There are many other aspects of Old Snake that combine to tell a story about Kojima's mentality. Take, for example, Snake's neutrality in the battlefield. Kojima emphasized early on that Snake would be sneaking through a warzone that he didn't care about; the whole "Side A versus Side B" scenario where you are a powerful but neutral factor is a possible reflection Kojima's disinterest towards the competing voices trying to influence him and the series. Hardcore fans, casual fans, his team, his bosses... Anything goes, as long as it gets the job done. The "OctoCamo" and disguises are akin to his battlefield neutrality, and serve as a metaphor as well. Kojima can't "hide"

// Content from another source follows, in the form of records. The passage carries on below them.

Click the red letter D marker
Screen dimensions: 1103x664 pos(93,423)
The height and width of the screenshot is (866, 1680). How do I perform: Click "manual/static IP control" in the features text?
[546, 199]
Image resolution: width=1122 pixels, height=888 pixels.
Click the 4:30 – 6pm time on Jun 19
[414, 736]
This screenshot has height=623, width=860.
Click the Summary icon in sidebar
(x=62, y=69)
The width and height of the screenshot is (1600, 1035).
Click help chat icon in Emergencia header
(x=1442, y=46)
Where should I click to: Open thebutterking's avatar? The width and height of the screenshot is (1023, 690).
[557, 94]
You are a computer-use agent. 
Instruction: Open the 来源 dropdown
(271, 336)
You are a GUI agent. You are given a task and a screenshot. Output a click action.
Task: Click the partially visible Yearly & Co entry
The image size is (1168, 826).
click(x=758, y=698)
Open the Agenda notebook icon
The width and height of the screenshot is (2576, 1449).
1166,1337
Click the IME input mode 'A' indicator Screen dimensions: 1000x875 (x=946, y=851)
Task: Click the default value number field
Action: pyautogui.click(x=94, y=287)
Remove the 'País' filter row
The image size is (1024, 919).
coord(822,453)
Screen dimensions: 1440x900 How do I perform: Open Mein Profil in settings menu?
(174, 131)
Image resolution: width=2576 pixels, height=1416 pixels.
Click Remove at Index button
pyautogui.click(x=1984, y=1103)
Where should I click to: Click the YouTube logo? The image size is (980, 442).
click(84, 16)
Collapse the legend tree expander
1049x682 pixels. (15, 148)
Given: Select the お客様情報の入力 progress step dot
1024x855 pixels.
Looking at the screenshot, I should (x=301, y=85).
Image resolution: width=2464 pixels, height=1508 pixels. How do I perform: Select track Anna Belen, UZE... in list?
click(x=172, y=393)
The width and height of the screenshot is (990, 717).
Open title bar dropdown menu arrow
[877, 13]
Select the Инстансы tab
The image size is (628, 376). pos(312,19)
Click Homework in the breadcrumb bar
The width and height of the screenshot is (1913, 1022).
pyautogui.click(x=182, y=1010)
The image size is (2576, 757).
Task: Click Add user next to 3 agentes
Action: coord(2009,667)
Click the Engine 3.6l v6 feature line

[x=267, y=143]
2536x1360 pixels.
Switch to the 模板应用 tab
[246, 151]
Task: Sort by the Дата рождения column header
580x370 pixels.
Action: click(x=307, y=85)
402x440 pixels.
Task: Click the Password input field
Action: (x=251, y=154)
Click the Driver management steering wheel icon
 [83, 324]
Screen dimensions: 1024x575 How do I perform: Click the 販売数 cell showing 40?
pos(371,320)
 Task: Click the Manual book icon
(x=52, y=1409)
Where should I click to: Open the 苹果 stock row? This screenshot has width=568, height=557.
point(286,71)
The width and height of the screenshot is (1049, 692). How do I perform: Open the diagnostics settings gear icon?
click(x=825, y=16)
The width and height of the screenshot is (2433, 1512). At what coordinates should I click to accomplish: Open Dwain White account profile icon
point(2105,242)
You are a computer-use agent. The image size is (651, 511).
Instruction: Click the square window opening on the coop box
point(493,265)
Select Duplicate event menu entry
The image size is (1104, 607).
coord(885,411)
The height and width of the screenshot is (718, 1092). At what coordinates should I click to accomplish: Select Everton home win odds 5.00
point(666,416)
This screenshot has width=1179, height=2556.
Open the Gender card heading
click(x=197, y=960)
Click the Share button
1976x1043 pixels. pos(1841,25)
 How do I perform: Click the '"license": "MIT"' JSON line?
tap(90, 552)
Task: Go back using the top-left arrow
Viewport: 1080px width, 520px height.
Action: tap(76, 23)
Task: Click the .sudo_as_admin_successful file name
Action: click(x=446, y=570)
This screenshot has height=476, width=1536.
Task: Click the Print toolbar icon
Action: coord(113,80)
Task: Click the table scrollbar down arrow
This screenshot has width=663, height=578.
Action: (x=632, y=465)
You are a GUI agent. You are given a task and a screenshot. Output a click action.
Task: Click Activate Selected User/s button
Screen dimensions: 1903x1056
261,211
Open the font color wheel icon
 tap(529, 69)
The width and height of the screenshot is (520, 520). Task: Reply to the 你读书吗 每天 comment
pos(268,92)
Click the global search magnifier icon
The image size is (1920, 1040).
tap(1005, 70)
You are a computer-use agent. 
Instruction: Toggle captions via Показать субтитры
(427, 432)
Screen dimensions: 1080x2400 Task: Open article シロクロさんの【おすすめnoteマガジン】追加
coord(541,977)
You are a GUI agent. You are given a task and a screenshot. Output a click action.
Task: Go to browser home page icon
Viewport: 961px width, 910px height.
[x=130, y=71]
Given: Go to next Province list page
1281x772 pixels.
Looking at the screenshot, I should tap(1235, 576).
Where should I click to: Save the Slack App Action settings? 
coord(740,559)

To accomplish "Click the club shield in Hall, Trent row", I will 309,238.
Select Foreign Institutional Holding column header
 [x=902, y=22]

from the questions or demands being made of him, so he is blending in and disguising to whatever is around him in order to get by. I can't help thinking this is why he allowed a total Westernization of the controls as well; justblend in and hope for the best.
Snake's sudden acceptance of knives and CQC is another example. When discussed with Otacon, this is what is said. There's no real answer given. Otacon is trying to understand repeatedly how he could refuse to employ such powerful techniques for so many years on principle, but then suddenly decide to use it now. But the best explanation is that Snake is instinctively reacting to the imitation CQC being used by soldiers around him; again, this demonstrates his willingness abandon his principles in order to overcome his obstacle. This isn't like Snake; certainly not the Snake of MGS2 at least.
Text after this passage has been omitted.